Convert the rows below into a numbered list with one item per line, and leave out any blank lines.

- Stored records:
....

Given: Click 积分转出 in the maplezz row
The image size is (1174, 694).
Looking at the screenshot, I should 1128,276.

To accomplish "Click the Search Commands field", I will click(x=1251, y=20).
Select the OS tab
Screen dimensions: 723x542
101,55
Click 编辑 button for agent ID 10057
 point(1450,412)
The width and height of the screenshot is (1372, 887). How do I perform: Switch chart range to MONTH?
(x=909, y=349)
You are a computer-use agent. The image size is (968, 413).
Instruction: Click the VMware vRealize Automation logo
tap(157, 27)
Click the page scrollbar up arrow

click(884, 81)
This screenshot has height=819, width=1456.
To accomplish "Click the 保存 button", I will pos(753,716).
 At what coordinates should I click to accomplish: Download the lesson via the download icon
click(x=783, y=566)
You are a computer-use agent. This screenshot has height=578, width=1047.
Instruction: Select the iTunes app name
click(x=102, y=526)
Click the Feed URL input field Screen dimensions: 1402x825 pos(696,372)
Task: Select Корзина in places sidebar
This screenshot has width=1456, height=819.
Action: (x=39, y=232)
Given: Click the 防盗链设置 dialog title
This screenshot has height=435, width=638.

....

- OUTPUT BELOW:
1. Given: Click 积分转出 in the maplezz row
2. The image size is (1174, 694).
3. Looking at the screenshot, I should 1128,276.
4. To accomplish "Click the Search Commands field", I will click(x=1251, y=20).
5. Select the OS tab
6. Screen dimensions: 723x542
7. 101,55
8. Click 编辑 button for agent ID 10057
9.  point(1450,412)
10. The width and height of the screenshot is (1372, 887). How do I perform: Switch chart range to MONTH?
11. (x=909, y=349)
12. You are a computer-use agent. The image size is (968, 413).
13. Instruction: Click the VMware vRealize Automation logo
14. tap(157, 27)
15. Click the page scrollbar up arrow
16. click(884, 81)
17. This screenshot has height=819, width=1456.
18. To accomplish "Click the 保存 button", I will pos(753,716).
19.  At what coordinates should I click to accomplish: Download the lesson via the download icon
20. click(x=783, y=566)
21. You are a computer-use agent. This screenshot has height=578, width=1047.
22. Instruction: Select the iTunes app name
23. click(x=102, y=526)
24. Click the Feed URL input field Screen dimensions: 1402x825 pos(696,372)
25. Task: Select Корзина in places sidebar
26. This screenshot has width=1456, height=819.
27. Action: (x=39, y=232)
28. Given: Click the 防盗链设置 dialog title
29. This screenshot has height=435, width=638.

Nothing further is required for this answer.